A través del Banco Santander, Grido financia a tasas bajas las inversión que las familias necesitan para empezar con la heladería, que en general consiste en comprar un freezer y $25.000 en helado. La pintura roja y amarilla corre por cuenta de la empresa cordobesa, igual que la cartelería. Julia no se acuerda de cuánta plata fue su inversión inicial, porque la devolvió “en cómodas cuotas”. “Ni la sentí”, dice. Pero el ejecutivo de Grido aclara: no es caridad ni un subsidio, sino un modelo de negocios solidario que le reporta ganancias a todas las partes que participan.
“Actualmente tenemos una tasa de incobrabilidad en los préstamos iniciales del 7% porque fuimos eligiendo mejor los perfiles”, dice Llepeue. El año pasado se inscribieron 14.000 postulantes, de los que abrieron 800. La empresa busca que más del 80% sean mujeres, que sea su único empleo y que efectivamente exploten ellas mismas la heladería. El objetivo es que generen un ingreso equivalente a una canasta básica familiar, en torno a los $100.0000, para lo que necesitan vender alrededor de 300 o 350 kilos por mes. Algunas lo logran y otras no. En verano, Julia vende 250 kilos por semana.
Cada heladería social tiene un padrino o madrina, que es el titular de alguna franquicia Grido cercana. El de Julia se llama Julio Anez y tiene su local a unas 20 cuadras, sobre una arteria comercial de González Catán. “Él me enseñó a bochear”, dice ella, ambos sentados en la puerta de su casa. Anez apadrina a otras siete heladerías sociales y es el encargado de transmitir el saber comercial y de recibir la mercadería y guardarla en su cámara de frío hasta que cada emprendedor vaya a buscar lo suyo. El helado de Julia lo busca su hija Gloria, que es chofer de Uber y aprovecha el auto para hacer el traslado.
Toda la familia participa del emprendimiento. Elvio, otro hijo de Julia, la ayuda a atender y es quien hace los números. “Me reta porque yo me olvido de anotar, pero él es muy prolijo.
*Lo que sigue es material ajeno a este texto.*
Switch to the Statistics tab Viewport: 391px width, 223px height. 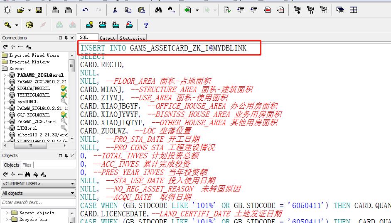tap(132, 38)
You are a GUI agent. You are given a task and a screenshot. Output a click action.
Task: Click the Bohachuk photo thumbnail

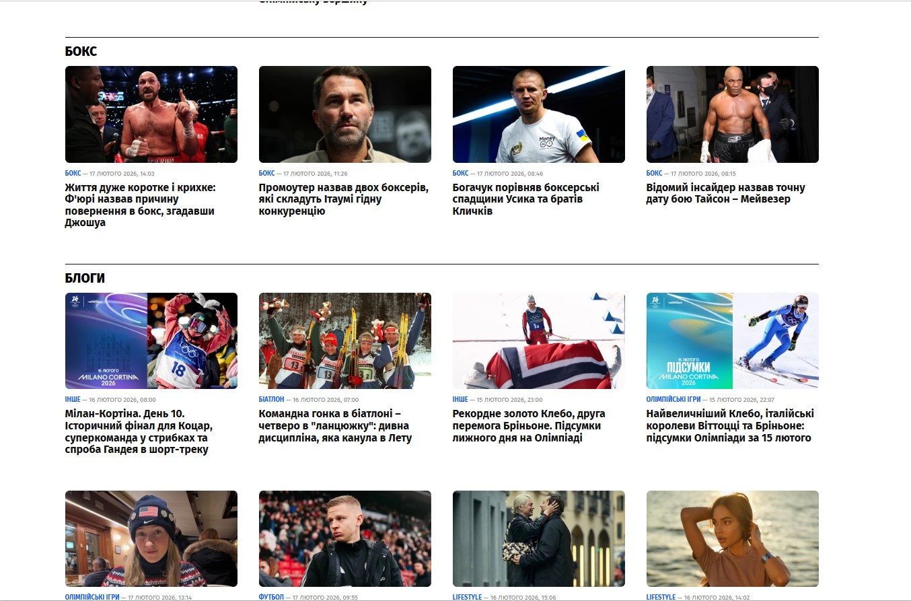click(x=539, y=114)
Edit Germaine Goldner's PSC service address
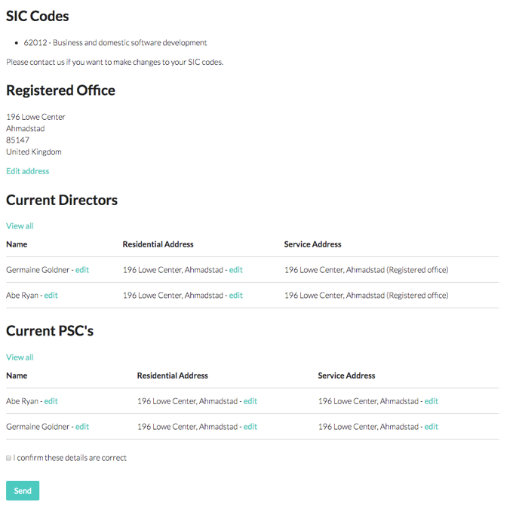This screenshot has height=512, width=519. click(431, 427)
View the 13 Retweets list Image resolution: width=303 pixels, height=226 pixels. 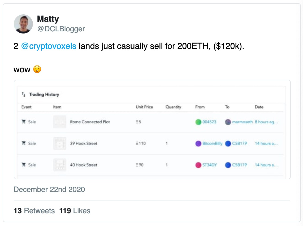pos(34,211)
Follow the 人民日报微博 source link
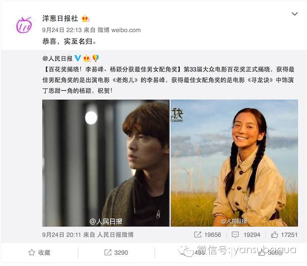The height and width of the screenshot is (266, 307). pos(115,234)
A fin de mes me dice: esto es tuyo, esto es mío y con esto vamos a comprar más helado”, dice. Elvio tiene 28 años y está terminando el secundario por internet; cuando se gradúe quiere buscar trabajo en Bariloche.
En esta casa de La Matanza vive además su hija Gloria y sus dos nietos adolescentes, Octavio y Lucía. Su hermana María Elena también pasa mucho tiempo en esta casa porque no le gusta estar “encerrada” en el edificio de Caballito donde su marido es encargado.
–Los chicos vienen a la heladería y preguntan por ella para que los atienda –dice Julia.
–Porque yo soy más simpática, muy alegre, a los chicos les doy charla –bromea María Elena. –Ella me dice “me vas a fundir” porque a veces vienen dos, tres chicos y uno solo tiene plata y los otros están mirando. Y no, qué voy a hacer yo, no puedo; le doy una bochita a cada uno, les doy globos si nos quedan de un cumpleaños. Se ponen re contentos por un globo. Esta heladería es una alegría para el barrio porque acá no hay tanto para ir a recrearse; no hay buenas plazas, nada.
Julia conoció el proyecto de heladerías sociales en la cooperativa La Juanita, donde trabaja cuatro horas todas las mañanas coordinando actividades. Recibe por esa tarea un pago que, aclara, no proviene de un plan social sino directamente de la organización.
–¿Entre ese ingreso y lo que sacás de la heladería te alcanza para vivir bien?
–Sí, sí. La verdad es que yo me doy todos los gustos; como lo que quiero. Ahora estamos esperando el veranito para agrandar la heladería, comprar otro freezer para poder tener más sabores. Yo ya dije: yo me muero acá, con mi heladería.